The National party has followed through on its election
promises threats with a welfare policy that requires beneficiaries to look for jobs. As soon as their youngest child is five years old, sole parents will be required to look for part time work, or should they happen to have another baby while they are already on benefit, then back to work they go as when that baby is just one year old. It’s punitive.
Any job will do, no matter how ill paid. And many jobs are very lowly paid in New Zealand, because it’s always cheaper to put another labourer on the chain gang, instead of investing in better equipment, or more advanced technology, or anything that might have the sad consequence of requiring a more highly paid worker, because it takes greater skills to operate the machinery and do the job.
The extent to which New Zealand employers always prefer the low tech low waged route is made plain to me every week, when our household rubbish is collected. Here in Greenhills, a reasonably well off heartland New Zealand city, we put our rubbish out in specially marked plastic bags. The city council rubbish truck drives up and down the streets, one worker driving, and another running from house to house, picking up the bags of rubbish and throwing them into the truck. It’s a highly manual process. Alongside the rubbish collection we have a recycling collection: plastics and paper one week, and bottles the next. The plastics and paper go into a large wheelie bin, which is picked up by a hoist on a truck, and swung into place and then tipped so that the contents fall into the recyling truck. It’s a mechanised process which needs only one worker. However in the other week we put out our tub full of bottles, which is picked up manually, very much as the rubbish is.
So just as happens in any first world city, our rubbish and recyling is collected, but here, it’s mostly done by people in low wage jobs, because the process is highly manual.
Back in Adelaide, each week we would put out two bins, one larger one for recyling, and a smaller one for rubbish. The recycling bin was divided into two compartments, one for glass and the other for paper and plastic and tin. The recycling truck, driven by just one person, used a hook and hoist system to pick the bin up and empty it into the truck. The truck was so designed that as the bin was swung into place for emptying, glass was tipped into one part, and other recyclables into another. Our rubbish bin was likewise collected by a truck driven by just one worker, because the entire process of lifting and emptying the bin was automated. One worker, on higher wages, because the job she or he was doing was more skilled. And because wages are in general higher in Australia, it’s worthwhile for employers to invest in better plant and machinery, so they can get greater leverage out of their wages bill. That better plant and machinery leads to greater production per worker. It’s a virtuous cycle: higher wages leading to greater investment in better plant and machinery leading to greater production leading to higher wages.

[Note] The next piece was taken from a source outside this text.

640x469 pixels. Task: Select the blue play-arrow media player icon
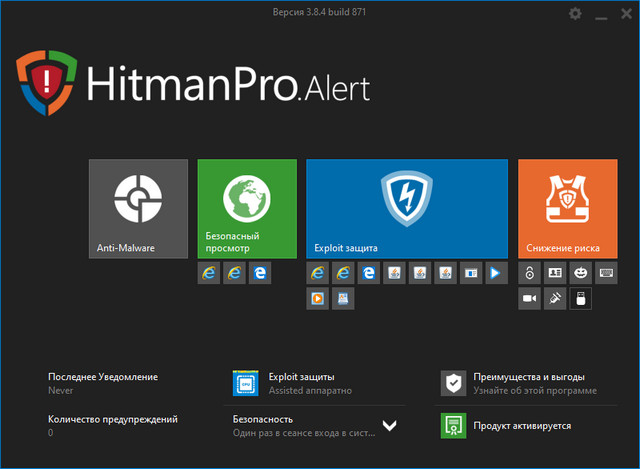497,273
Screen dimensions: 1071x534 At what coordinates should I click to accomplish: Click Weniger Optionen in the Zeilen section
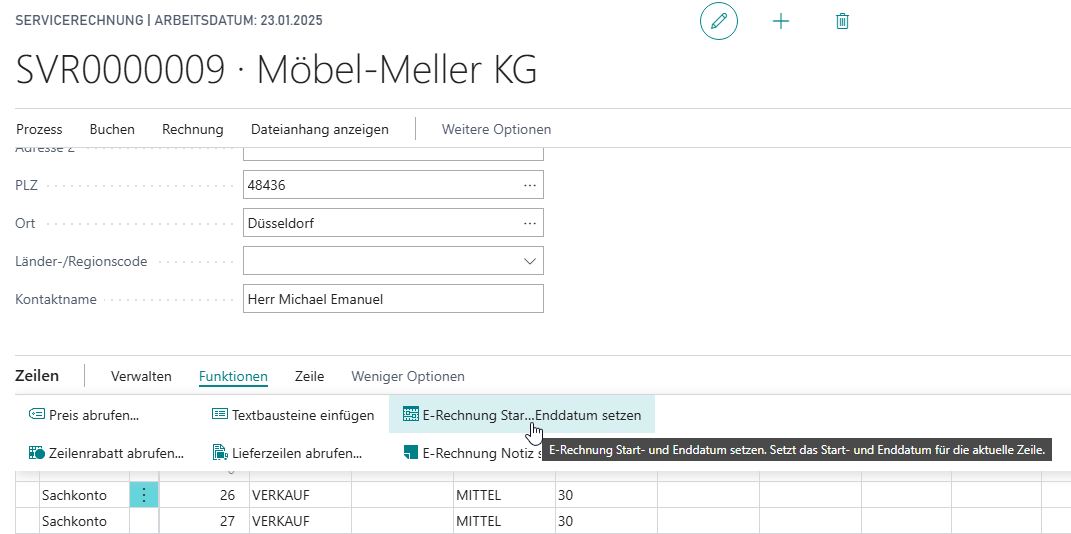407,377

Wages are low in New Zealand. So low that it is always cheaper to put on an extra worker instead of upgrading plant and machinery. Employers have no incentive to invest in new plant and equipment, because the same end can be achieved by adding another worker. And that has the advantage that when times are tough, the worker can be laid off, and the employer’s machinery isn’t lying idle. It’s a vicious cycle: low wages leading to less investment in plant and machinery, and even lower wages in bad times as workers get laid off.
And now National is driving more and more low wage workers into the job market. Yes, some of those sole parents will have valuable skills, but by definition, they are going to need flexible work where employers won’t mind too much if they have to leave at a moment’s notice to tend to sick children, or take time off to get to parent-teacher meetings, or only work between say nine and three, or take 12 weeks leave every year to cover school holidays. People who need to have work patterns that fit in with the needs of children very rarely have the ability to demand high wages as well as flexibility.
I begin to see a strategy for driving wages down even further, so that New Zealand can become an assembly line country. How’s that for a 21st century vision?